“杨哥,他们走了好一会儿了,来坐下和我们说说情况?”
孟怀珠一看杨杰那样就知道这周公子的席面定价非常可观,瞧杨杰的嘴角,马上要跟太阳肩并肩了都。
刘阜也好奇:“快说从他身上扒下了多少斤皮?”
杨杰喜滋滋地拽着两人上厢房,伸出五指:“五千两白银。”
孟怀珠跟刘阜双双倒吸了口凉气,知道黄家有钱,没想到黄家这么有钱啊!
杨杰继续开口:“这次宴席摆席十桌,每桌二十人的席面,一桌五百两,食材费用另算。周公子做主先给了三千两作食材费用,多退少补。”
“如此大的阵仗,应该提了许多要求罢?”
刘阜对杨杰很了解,此人虽喜爱黄白之物,却是个实诚人,收益不会太夸张,如此天价宴席,想必除了孙老这一遭之外,黄府有特殊需要。
杨杰点点头:“你小子果然鸡贼,周公子要求的食材新鲜、摆盘精致都不难办,唯一难做的是他要求内厨烹饪甜品小菜的掌勺,须为女子。”
其实这要求对积香楼而言倒是不难,孟怀珠现成的掌厨在这,可这要求就像是冲着孟怀珠,量身定做的一样,再加上孙老的事,这就有些耐人寻味。
“听闻先前找的几家酒楼虽没有我们积香楼菜品罕见,也不乏滋味不错的,但是厨娘这问题,大多酒楼都解决不了。

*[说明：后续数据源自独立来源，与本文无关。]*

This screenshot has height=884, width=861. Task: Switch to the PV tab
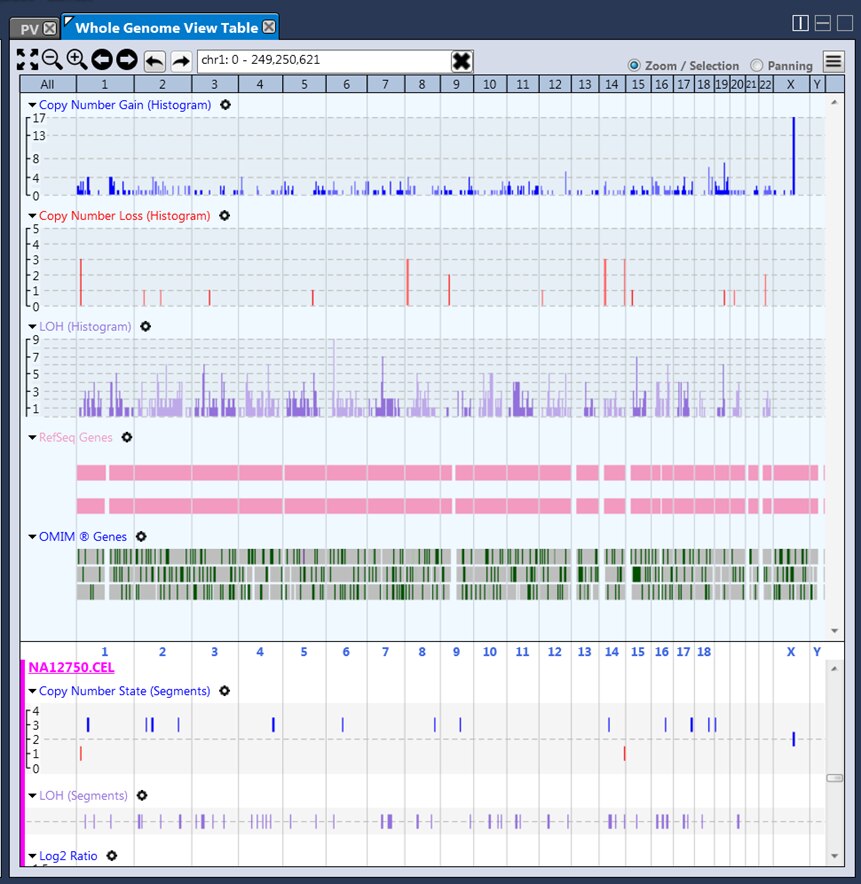[30, 29]
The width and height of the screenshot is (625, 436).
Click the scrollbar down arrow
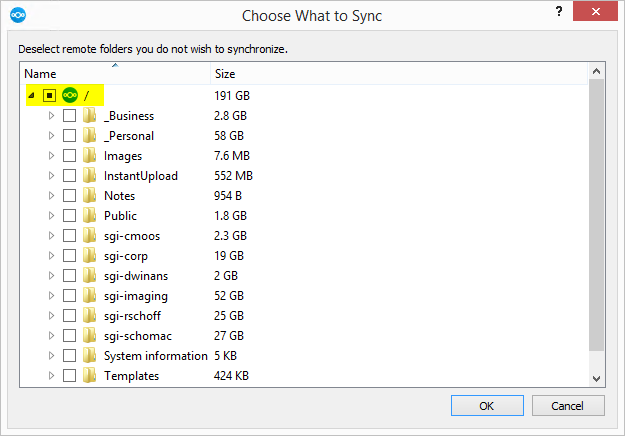click(596, 379)
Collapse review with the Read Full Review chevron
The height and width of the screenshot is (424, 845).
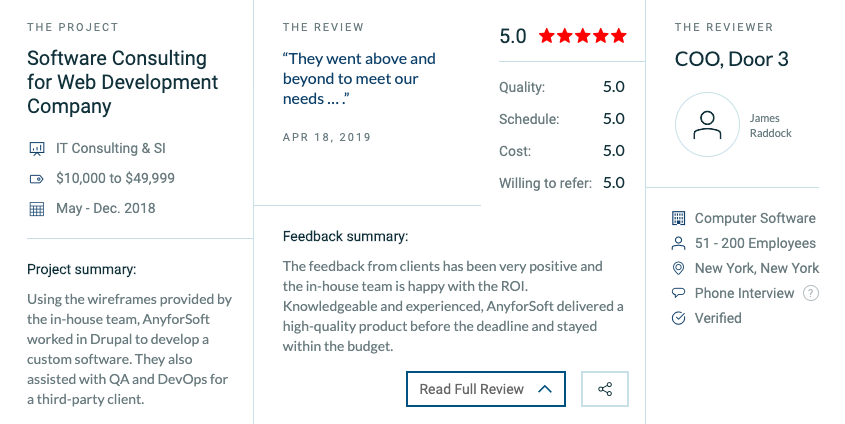pos(545,389)
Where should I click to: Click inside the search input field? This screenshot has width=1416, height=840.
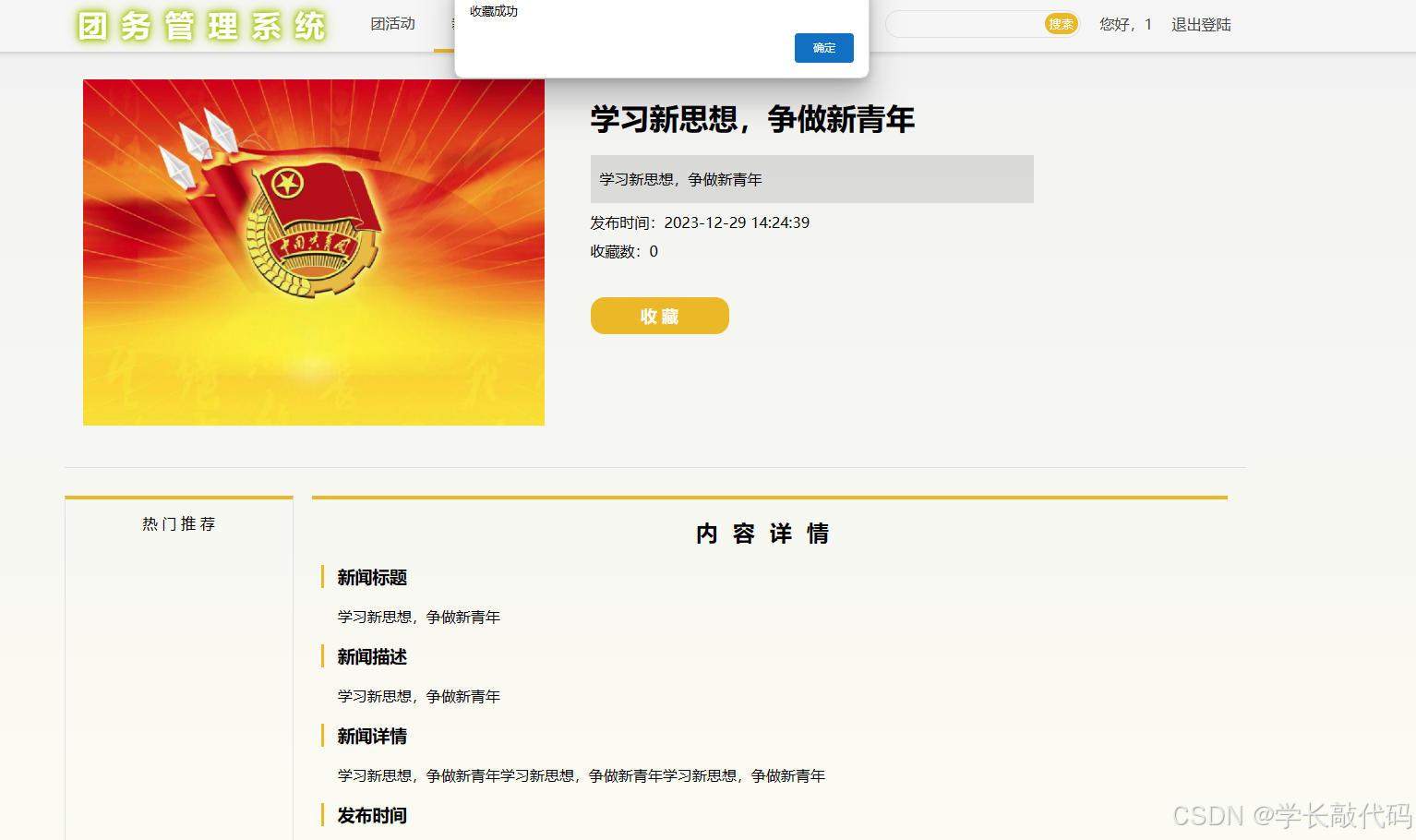point(969,24)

”
杨杰也打听了,并非没有人试过想钻空子,都让周公子打回去了。
所以厨娘这事儿是硬性指标。酒楼后厨的掌勺大师傅一般没有女子,多半都是做做切菜、配菜的伙计。
而积香楼口味最佳,菜式出奇,杨杰好说歹说降到了甜品主勺,不然这么大的席面不得累死孟怀珠。
“树大招风啊……不就是早起么,我完全没问题,就是甜品我一人忙不过来,怕是要辛苦红柳了。”
为今之计,孟怀珠也只能见招拆招。
“杨哥先说好,我亲自掌勺的价位高哦,低于一千两我可不去。”
在场的几人都乐了。
杨杰不禁哈哈大笑:“放心,由积香楼孟娘子亲自出马,你杨哥自然是让周公子出了血的。”
“这句倒是中听。”刘阜难得没跟杨杰唱反调。
几人又商量好采购及当天人员的分配和应急预案,孟怀珠就被刘阜家的车夫送了回去,一路同去的还有宋红柳。
“孟姐姐,我三日后定不会给你丢人的!”
宋红柳语气笃定,眼神坚定地像是要入党。
孟怀珠实在没忍住:“哈哈哈,红柳不必紧张,你就做好你的饮品,这本就是你平常做惯的事,当席面是摊面前的大方客官就好啦!”
宋红柳也笑出声来,没参与过这么大买卖的紧张感散了大半。
“娘亲!宋姨姨!”孟玉汝在院里老远就听见了马蹄声,甩了孟知行蹬蹬蹬就跑来了。
“让宋姨姨看看,我们玉汝今日乖不乖呀?”
孟玉汝先抱了孟怀珠,马上转头跟宋红柳贴贴,小丫头雨露均沾的机灵劲儿让宋红柳笑弯了眉眼。
“娘亲跟宋姨姨回来了,快些进屋饮点水歇歇脚。”孟知行一如既往沉稳,两大两小前后脚进屋了。
“知行、玉汝,娘亲和宋姨姨这几天会比较忙,过两天积香楼的客官要在澄洋县设宴,我们都要过去,这三天你们俩乖乖在李婶家里待着好吗?”
哪怕知道孟怀珠对于孩子们的教育不同于大多数人,宋红柳也还是为孟怀珠家中平等相处的状态有些惊讶。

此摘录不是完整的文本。